IMIB - Institute for Molecular Infection Biology

Integrative analyses of CMV translatomes and MHC-I ligandomes

The genomes of cytomegaloviruses (CMV) are among the largest and most complex viral genomes known. Functional genomics methodology including large-scale RNA sequencing (RNA-seq) and ribosome profiling (Ribo-seq) recently resulted in the identification of hundreds of new viral gene products for the human CMV (HCMV). A unified and standardized nomenclature of HCMV gene products is still missing. Accordingly, so far only very few studies have already started to analyze the function of any of the new HCMV gene products.

In addition to large viral ORFs of >100 amino acids (aa), cytomegaloviruses encode hundreds of short ORFs (sORFs) of 3 to 99 aa.
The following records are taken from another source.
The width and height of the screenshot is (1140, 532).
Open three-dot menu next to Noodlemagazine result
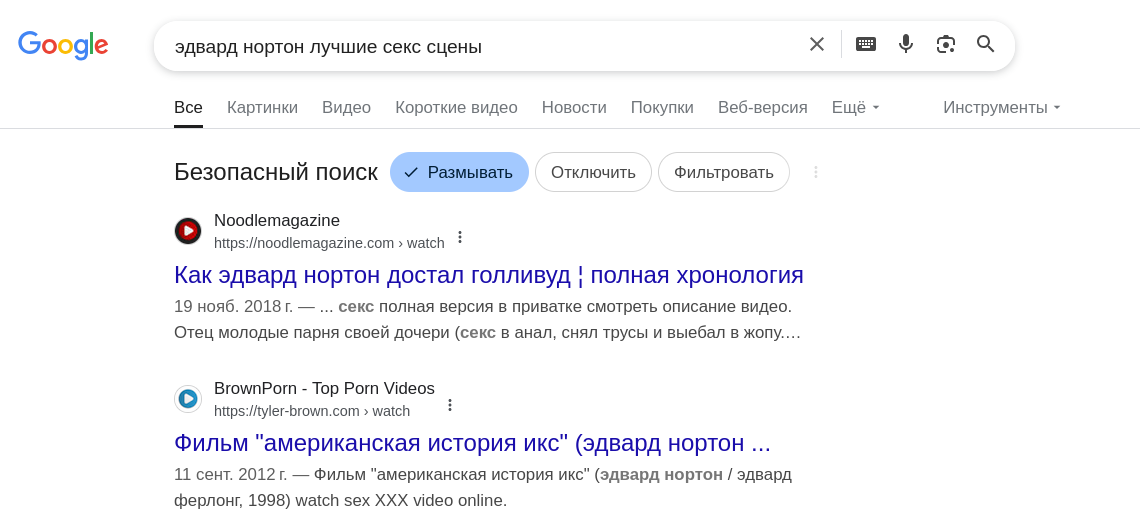pos(459,237)
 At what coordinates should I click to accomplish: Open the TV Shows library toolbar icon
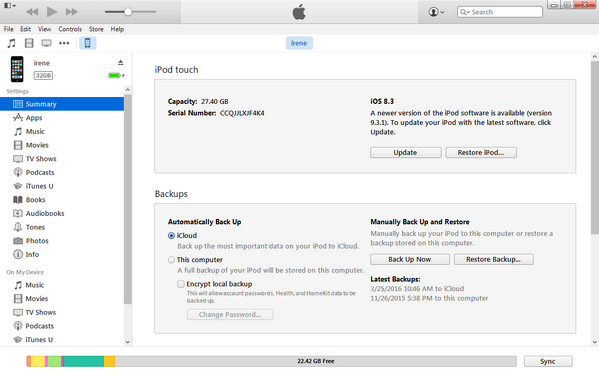(x=47, y=43)
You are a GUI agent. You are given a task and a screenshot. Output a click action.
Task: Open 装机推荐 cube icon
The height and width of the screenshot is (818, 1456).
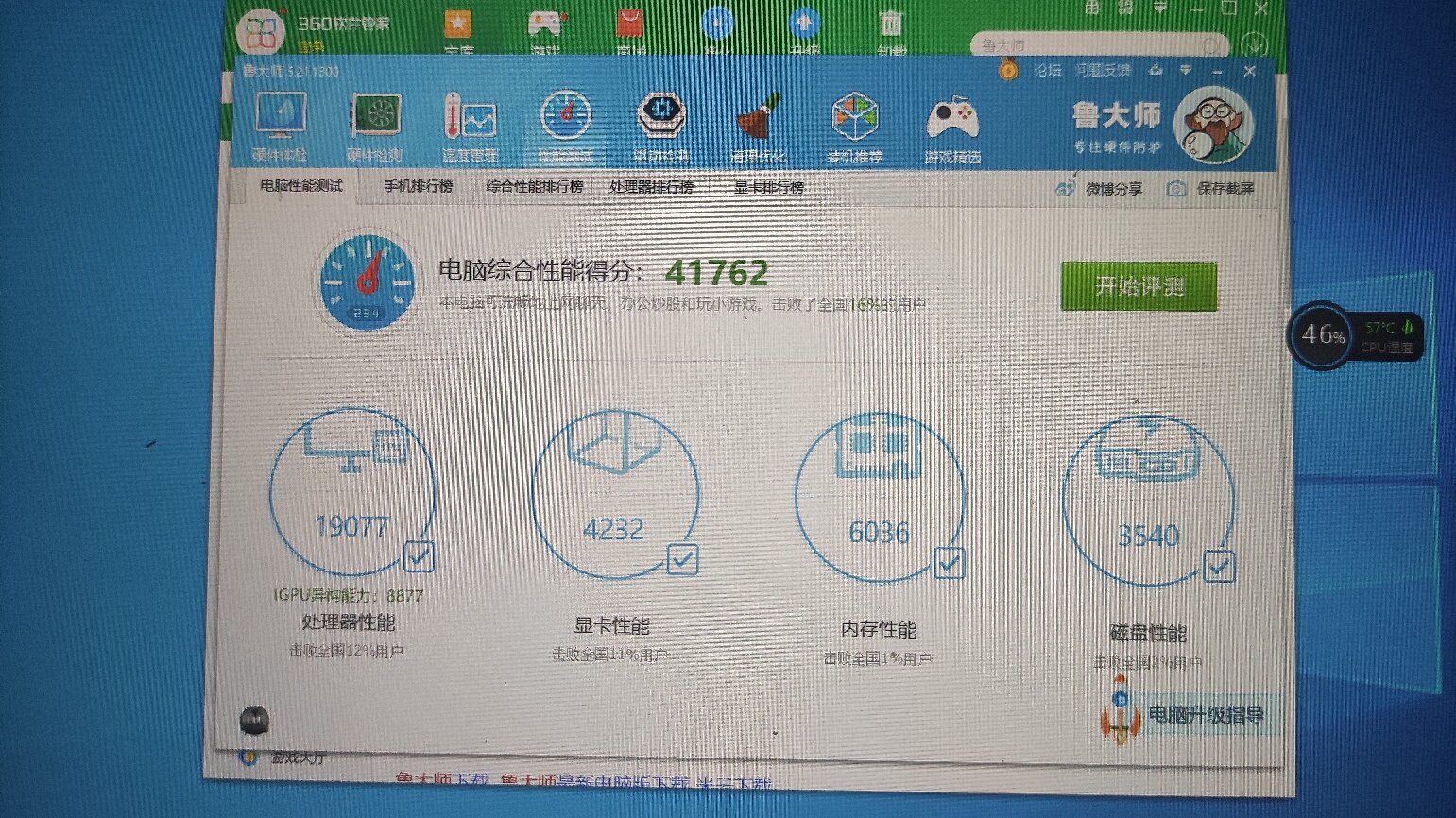854,128
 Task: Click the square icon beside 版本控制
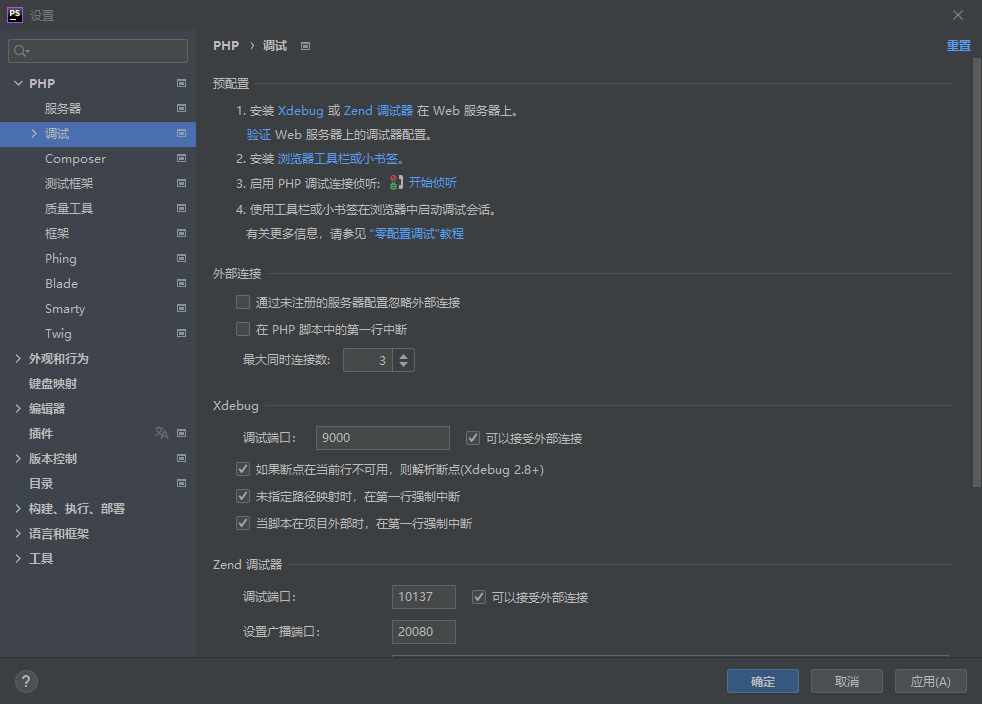coord(181,458)
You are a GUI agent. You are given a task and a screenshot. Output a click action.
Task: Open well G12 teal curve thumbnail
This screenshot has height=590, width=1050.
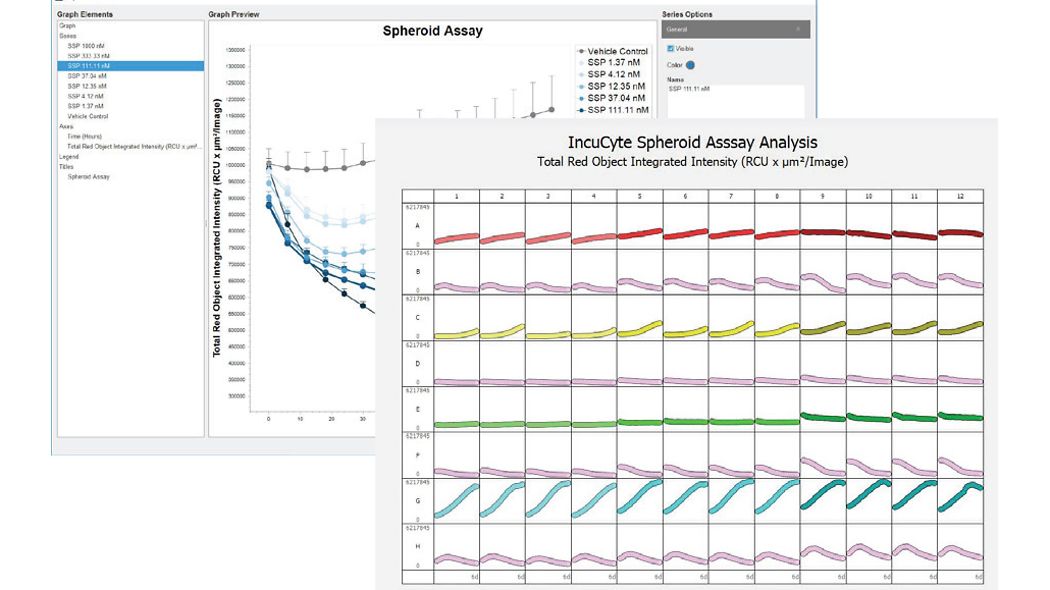[960, 497]
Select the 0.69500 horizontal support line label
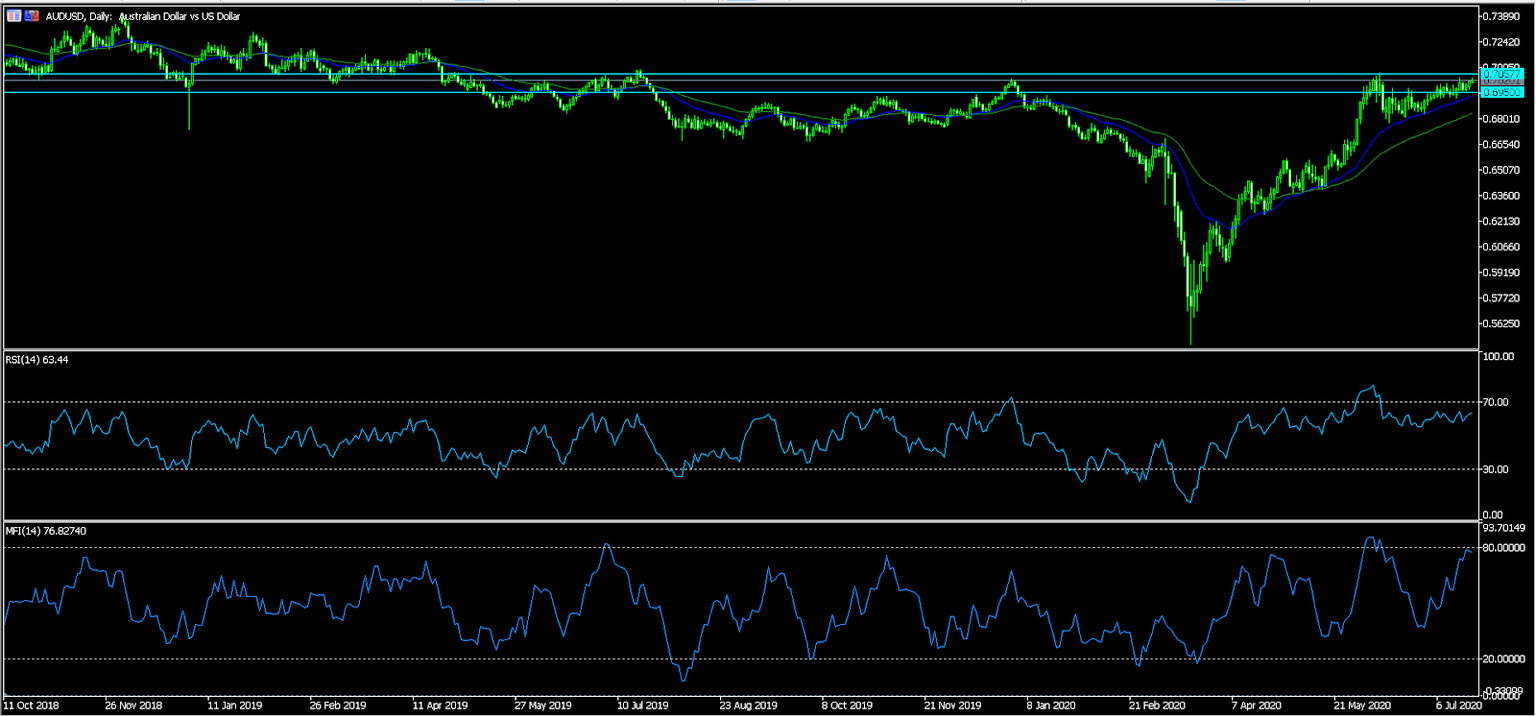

Many of these represent “upstream open reading frames” (uORFs), which are expressed upstream of annotated larger ORFs in the 5’ leader region of the mRNA previously thought to be untranslated (5’-UTR). The presence of large numbers of viral uORFs is not surprising as more than half of all human genes also express sORFs. Interestingly, the vast majority of these do not encode for functional polypeptides as the respective gene products are rapidly degraded upon translation. Recently we were able to demonstrate that sORF-derived polypeptides are nevertheless efficiently presented to patrolling CD8 T cells via MHC-I. Priming of T cells against CMV is believed to be mainly mediated by cross-presenting (i.e. non-infected) macrophages. We hypothesize that sORF-derived peptides, which are efficiently presented by MHC-I but of low total abundance in the proteome, represent poor substrates for cross presentation and CD4-CD8 T cell augmentation. These peptides thus represent a new class of antigens. Cellular uORFs orchestrate gene expression by regulating translation initiation of the downstream ORF. We hypothesize that herpesvirus uORFs enable these viruses to adapt viral gene expression to the infected cell type and their local environment to escape detection by the host’s immune system.

In this project, we will provide a state-of-the-art annotation of both the HCMV and MCMV genome. We will utilize this information to identify viral T cell epitopes for novel diagnostic, prophylactic and therapeutic approaches. We will also investigate the immunological importance of viral sORFs in the cellular control of CMV.